- WHAT IS NEEDED
For this exercise, restate the data below with no change at all.

Dataset items
* * * * *

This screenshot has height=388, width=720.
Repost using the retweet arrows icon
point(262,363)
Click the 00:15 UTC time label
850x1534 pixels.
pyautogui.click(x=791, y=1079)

* * * * *

- ANSWER SPACE
This screenshot has height=388, width=720.
Repost using the retweet arrows icon
point(262,363)
Click the 00:15 UTC time label
850x1534 pixels.
pyautogui.click(x=791, y=1079)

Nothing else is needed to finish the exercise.